Отрывок:

----

В письмах журналистский триумф не упомянут. Что объяснимо: сын и отец в отпуске встретились. Ну а потом разъехались.
26 августа Гроссман отцу рассказал о дальнейших событиях. И вновь шутил: «Дорогой батько, после долгих странствий и мытарств прибыл в Одессу. Погода здесь великолепная, купаюсь в том же море, что и ты, вместе смотрим на одни и те же горизонты. Мама чувствует себя хорошо, ничего не болит, продолжает лечиться в городе».
Что за «долгие странствия и мытарства» имеются в виду – на первый взгляд непонятно. От Криницы до Одессы путь недолгий. Даже если сначала в Бердичев отправился, а потом сопровождал мать на курорт, все равно недалеко.
Значит, Гроссман сначала в Москву вернулся из Криницы, где он, жена и отец вместе отдыхали. Потом отправился в Бердичев – там жила мать, с ней до Одессы доехал. Тогда и впрямь «долгие странствия». А также «мытарства», если учесть, что в поездах не менее трех суток провел.
Отпуск уже заканчивался. Потому и планы свои Гроссман описывал кратко: «Я думаю ехать отсюда числа 31-го и в Киеве посидеть дня три».
Жена ожидала в Киеве, там ее родители жили. Ну а к началу учебного года надлежало ехать в Москву, что и подразумевалось.
Казалось бы, обычное письмо. Настораживают лишь детали.
Во-первых, Гроссман, словно бы мимоходом, спрашивал отца, получил ли тот две посылки. И сообщал, что еще одну собирается отправить вскоре. А каждая, по его словам, лишь пачка «газет и журналов».

----

Сохранённые данные:
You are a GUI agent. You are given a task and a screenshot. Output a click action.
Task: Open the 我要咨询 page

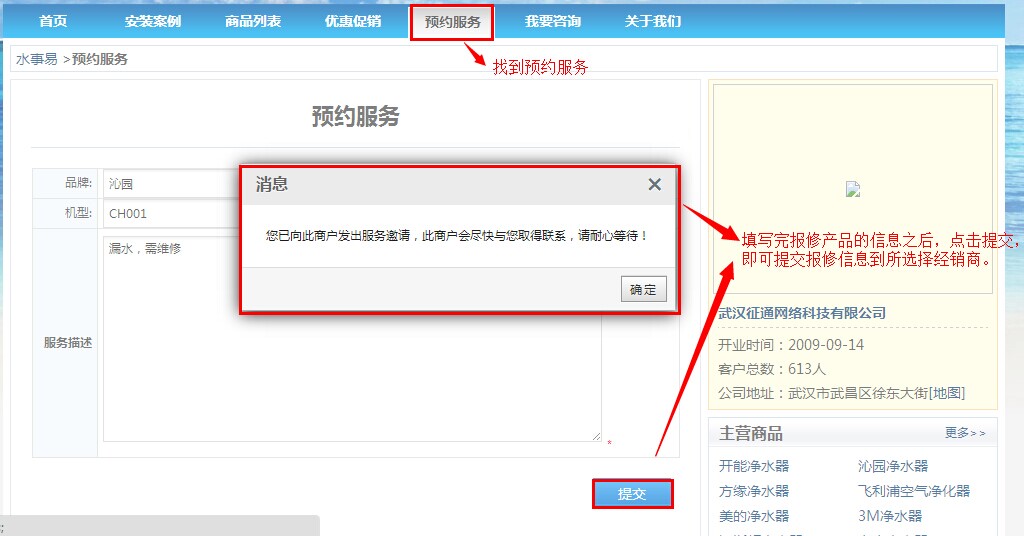coord(553,21)
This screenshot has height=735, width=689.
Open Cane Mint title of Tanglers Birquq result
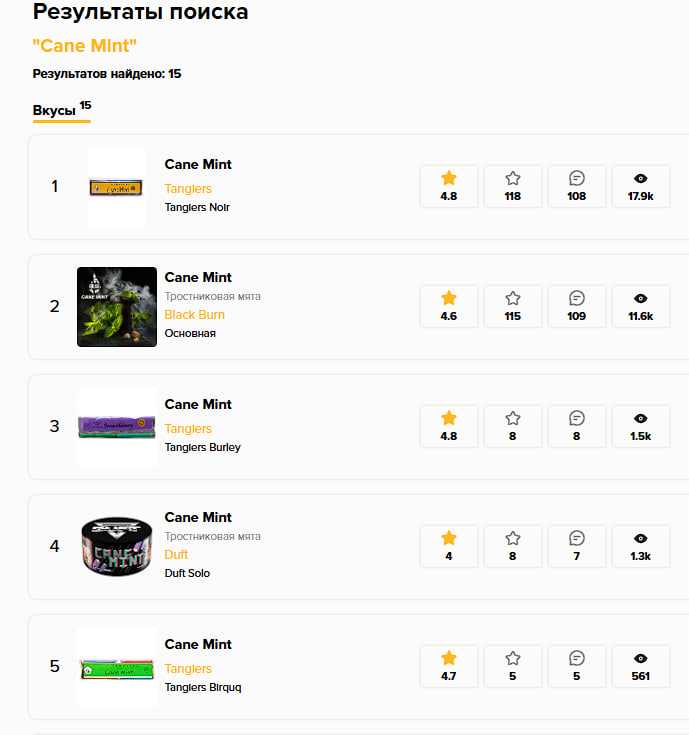198,644
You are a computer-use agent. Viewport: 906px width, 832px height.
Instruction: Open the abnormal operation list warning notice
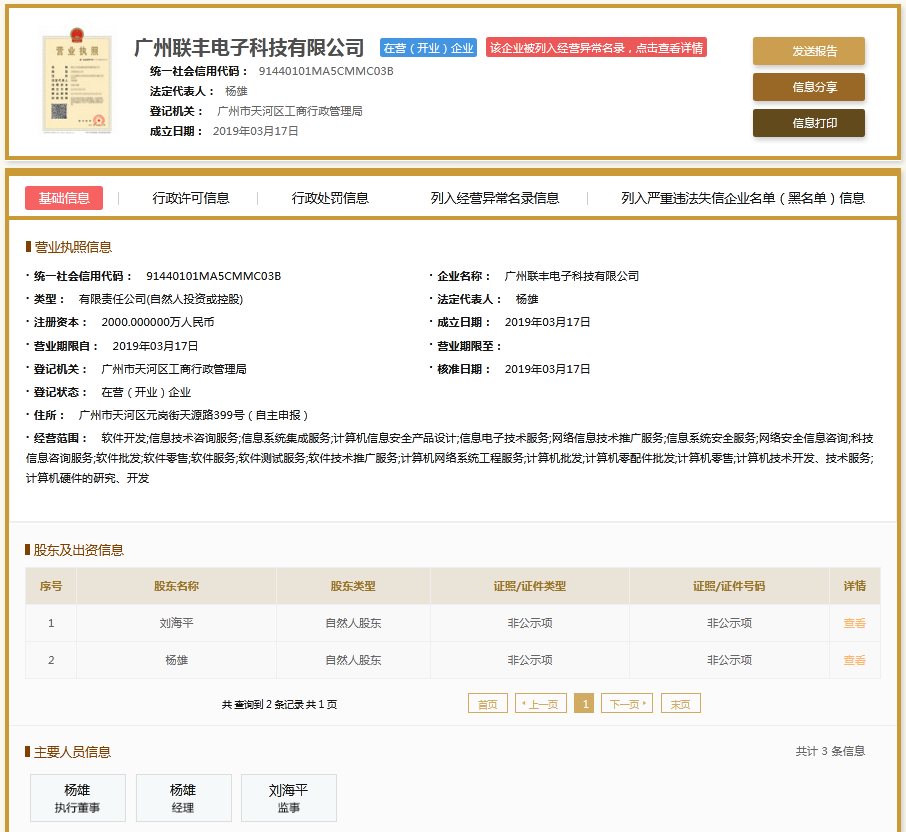[x=596, y=48]
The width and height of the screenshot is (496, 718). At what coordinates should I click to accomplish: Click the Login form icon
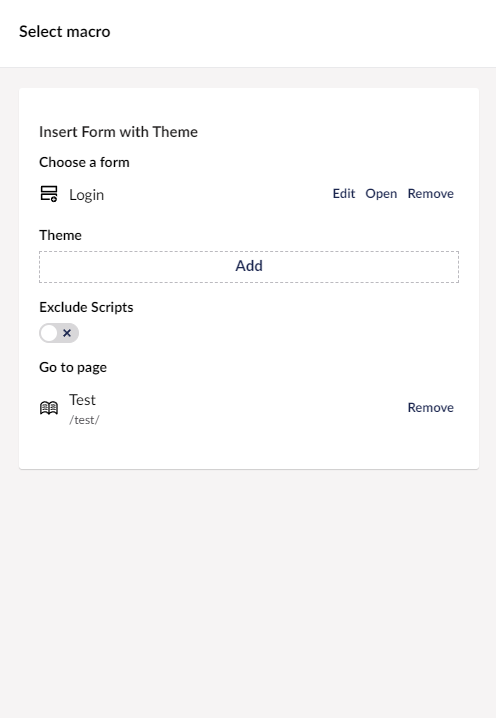(x=49, y=194)
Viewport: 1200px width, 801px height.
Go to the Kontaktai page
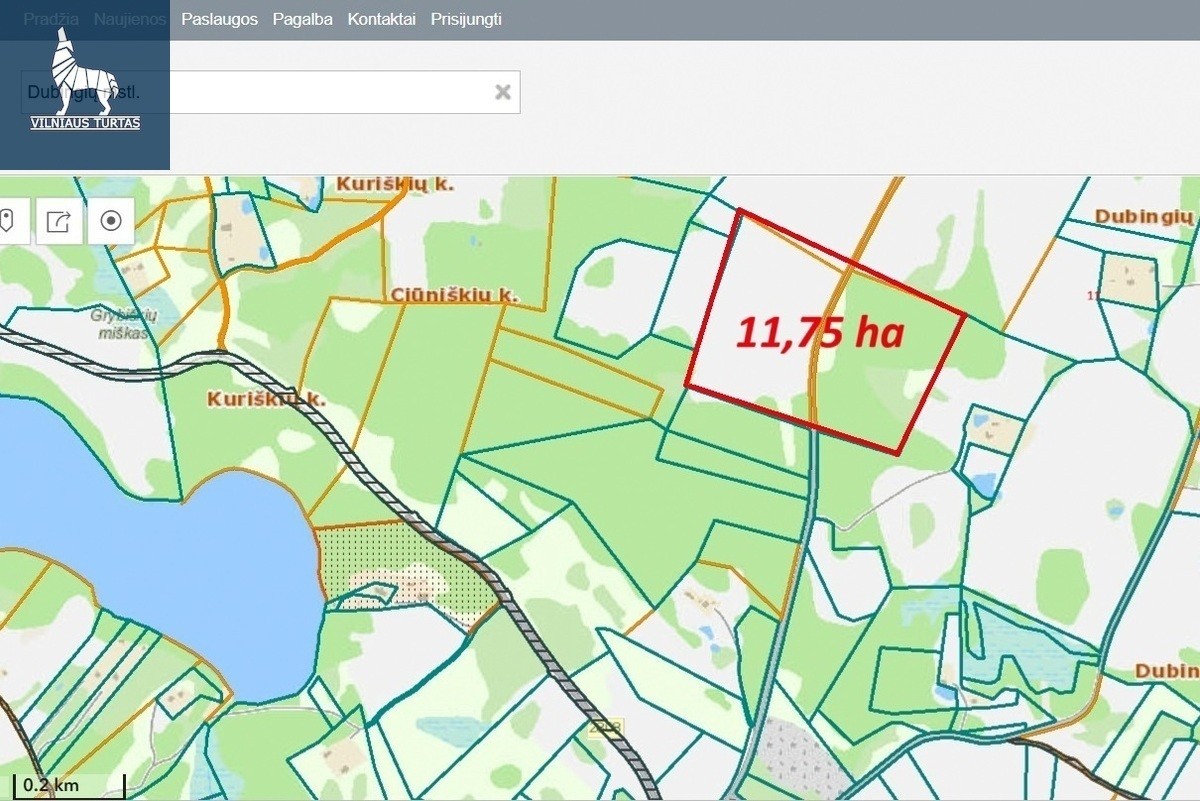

----

Задание: Продолжите отрывок о письмах Гроссмана отцу, начав сразу после его последнего предложения. Листинг для работы не понадобится.

Готовое решение:
Сам по себе факт отправления подобного рода посылок не удивителен. В 1928 году продолжалась кампания так называемой украинизации. Руководство Украинской советской социалистической республики требовало, чтобы национальный язык стал для всей республиканской прессы единственным. Исключения допускались единичные. Практически не поступали в розничную продажу русскоязычные газеты и литературные журналы, выписывать же сразу несколько московских изданий далеко не всем было по средствам[67].
Но как раз донбасскому инженеру – доступно. Он, в отличие от большинства украинского населения, мог бы и обойтись без помощи родственников. Трудно поверить, что решил сэкономить.
Во-вторых, Гроссман проявил обычно не свойственный ему и отцу интерес к событиям внешнеполитическим. Например, сообщал «последние новости: Ланцуцкий был выпущен из тюрьмы, через 4 дня снова арестован и после массовых протестов выпущен опять. Сегодня подписывают пакт Келлога, Венизелос будет президентом Греции. Остальные новости не дюже важные».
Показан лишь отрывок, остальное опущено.